Удаленный за прикосновение к Северному тайному обществу на Кавказ, Вольховский как начальник штаба Отдельного Кавказского корпуса жил в Тифлисе, но летом 1837-го приехал лечиться в Пятигорск, где и получил письмо от давнего своего знакомца Алексея Илларионовича Философова с просьбой взять под опеку «провинившегося» родственника своей супруги (той самой красавицы Аннет Столыпиной, в которую в отрочестве Мишель был слегка влюблен).
Письмо Философова не сохранилось, но о его содержании можно судить по ответу Вольховского:
«Письмо твое, любезнейший и почтеннейший Алексей Илларионович, от 7/19 мая получил я только в начале июля в Пятигорске и вместе с ним нашел там молодого родственника твоего Лермонтова.

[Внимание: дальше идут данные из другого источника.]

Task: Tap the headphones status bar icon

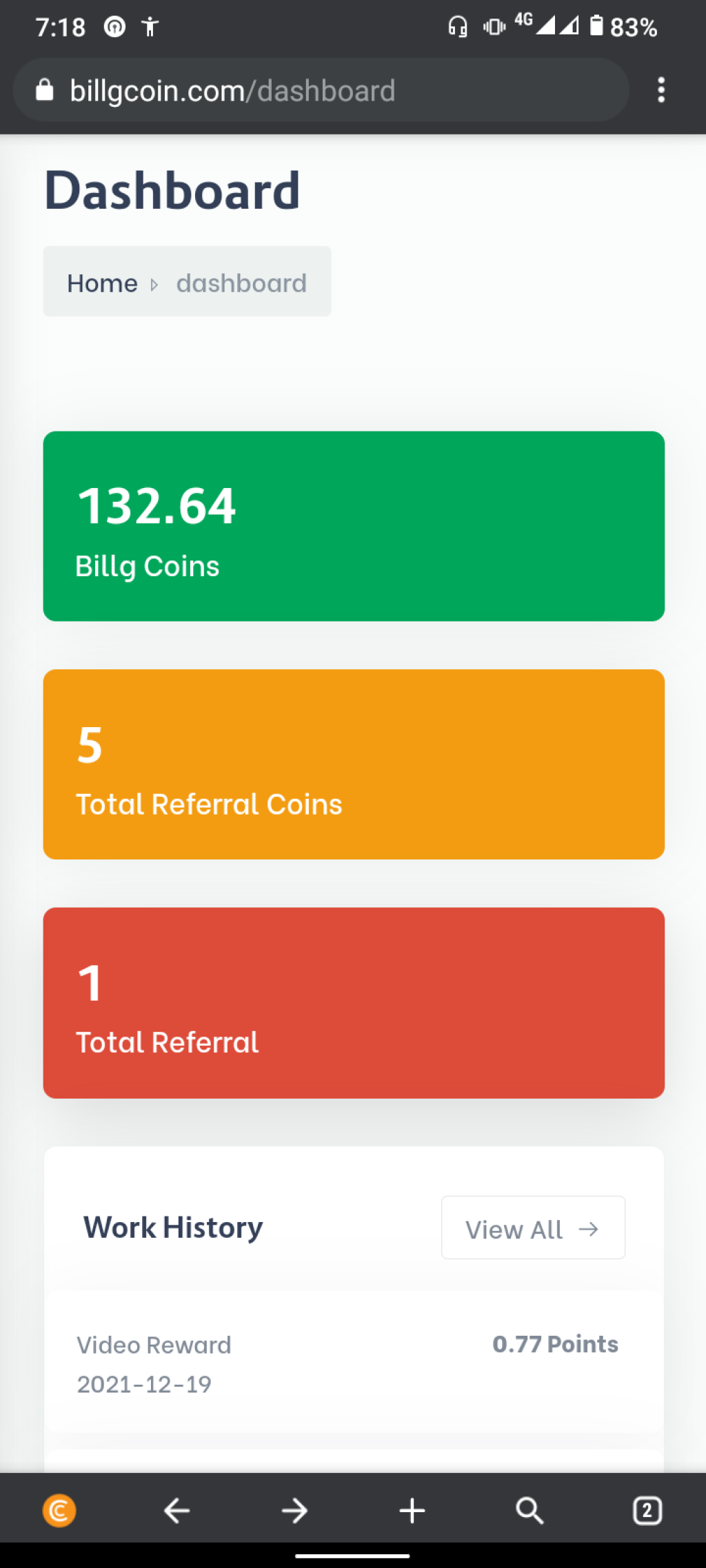Action: click(458, 27)
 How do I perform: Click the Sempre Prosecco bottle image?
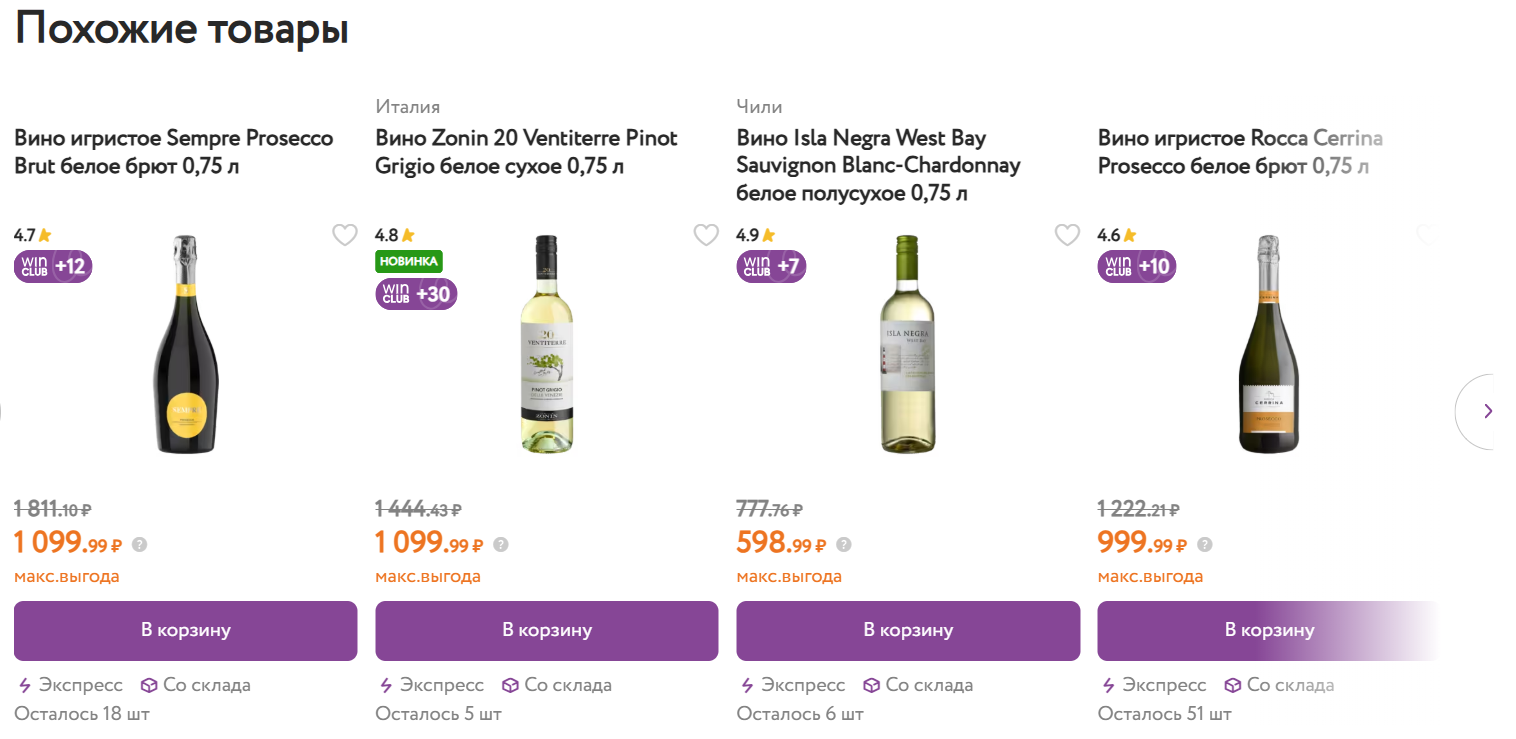(x=186, y=344)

Не нужно тебе говорить, что я готов и рад содействовать добрым твоим намерениям на щет его: кто не был молод и неопытен? На первый случай скажу, по желанию ген. Петрова, тоже родственника своего, он командирован за Кубань, в отряд ген. Вельяминова: два, три месяца экспедиции против горцев могут быть ему небесполезны – это предействительно прохладительное средство, а сверх того лучший способ загладить проступок. Государь так милостив, что ни одно отличие не остается без внимания его. По возвращении Лермонтова из экспедиции постараюсь действовать на щет его в твоем смысле…» (В.Д.Вольховский – А.И.Философову. 8 августа 1837 г.)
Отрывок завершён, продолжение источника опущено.